*What you will do*
The line with "You are a GUI" marks the first line to copy, and the line with "The height and" marks the last. Transcribe that stretch of the data below exactly, without pictures.

*Task inputs*
((

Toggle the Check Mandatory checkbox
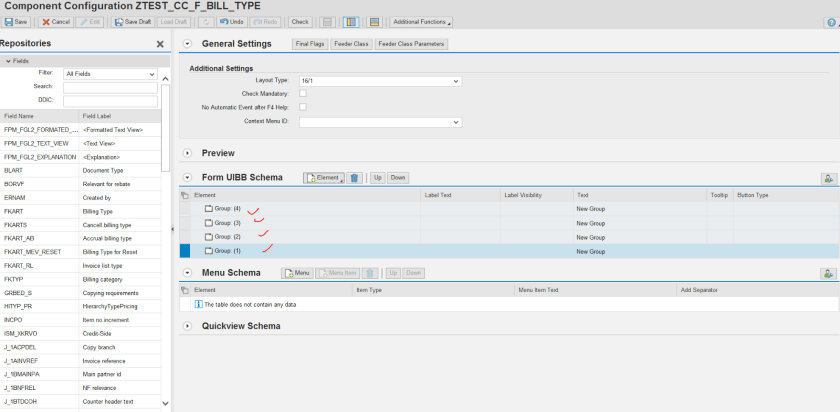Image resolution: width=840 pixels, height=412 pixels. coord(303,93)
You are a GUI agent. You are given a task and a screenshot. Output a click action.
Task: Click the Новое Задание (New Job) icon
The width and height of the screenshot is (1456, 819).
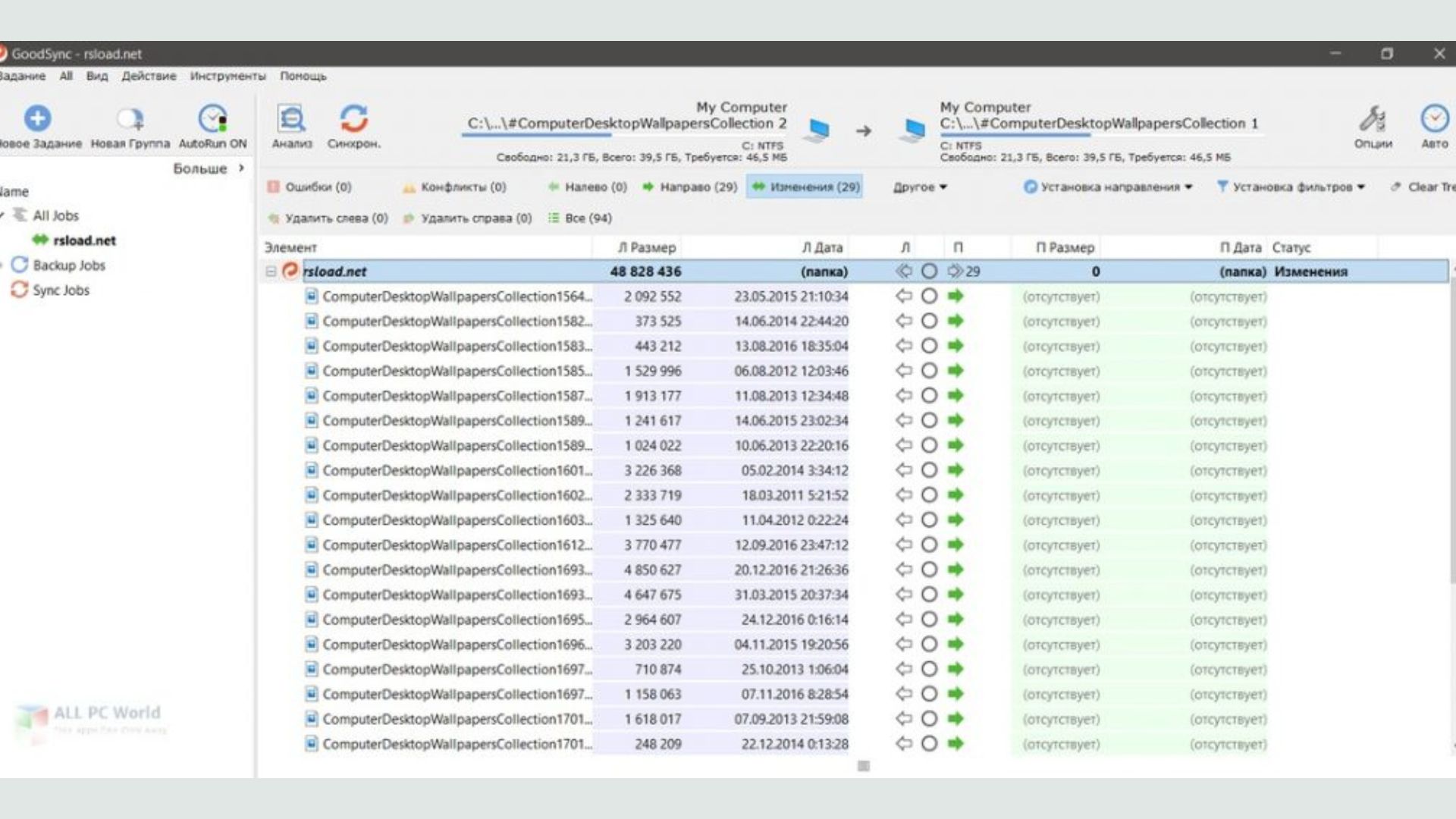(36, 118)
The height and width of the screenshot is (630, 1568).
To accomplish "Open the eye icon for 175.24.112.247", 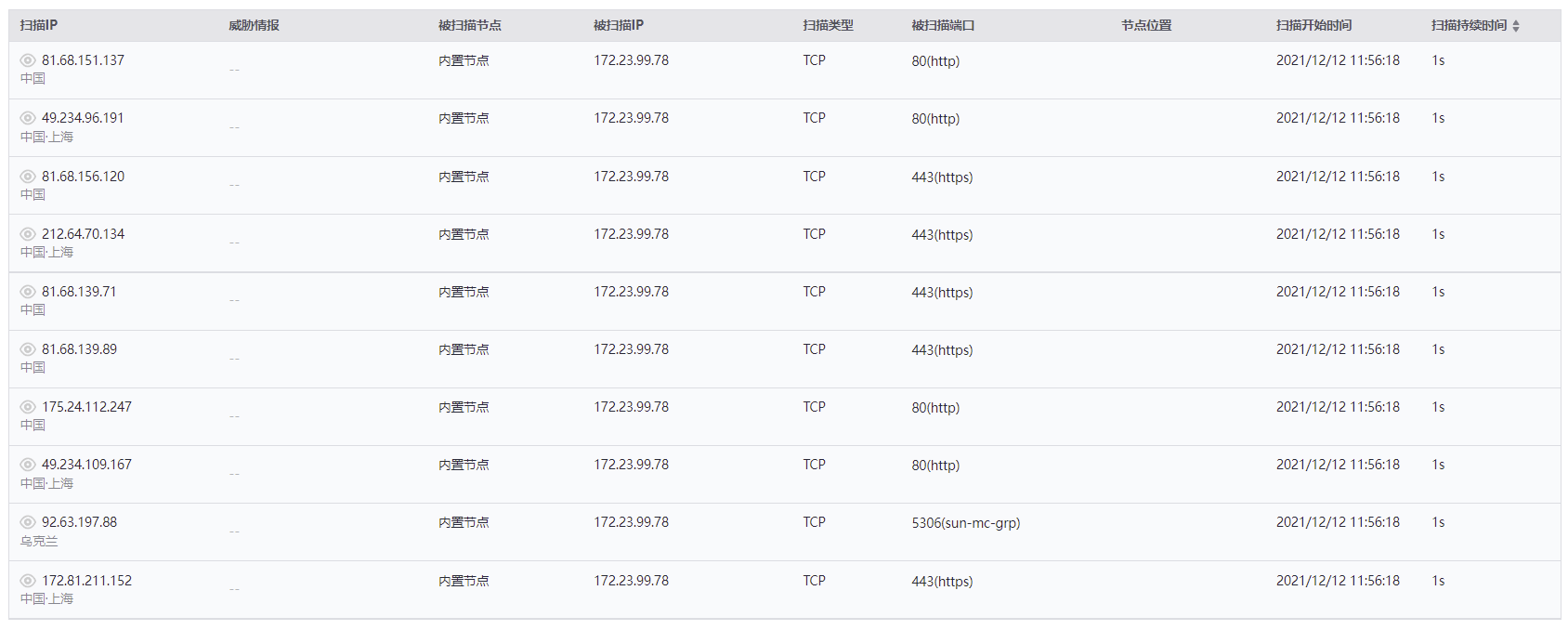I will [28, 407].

))
((

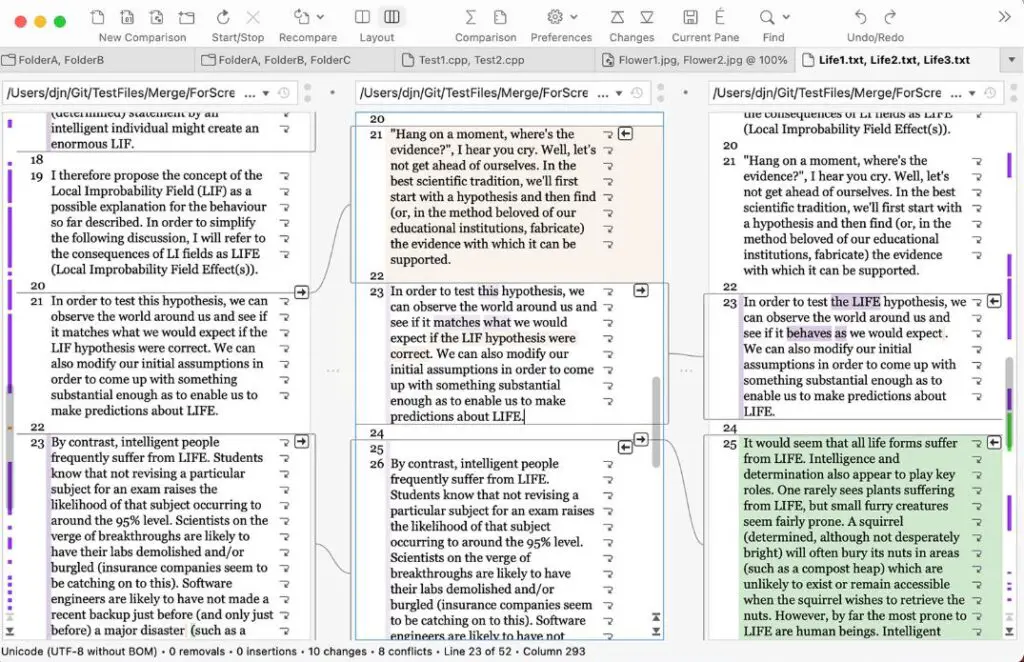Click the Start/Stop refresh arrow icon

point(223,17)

))

*Response to this task*
You are a GUI agent. You are given a task and a screenshot. Output a click action.
Task: Click the Новое Задание (New Job) icon
The width and height of the screenshot is (1456, 819).
(36, 118)
The height and width of the screenshot is (630, 1568).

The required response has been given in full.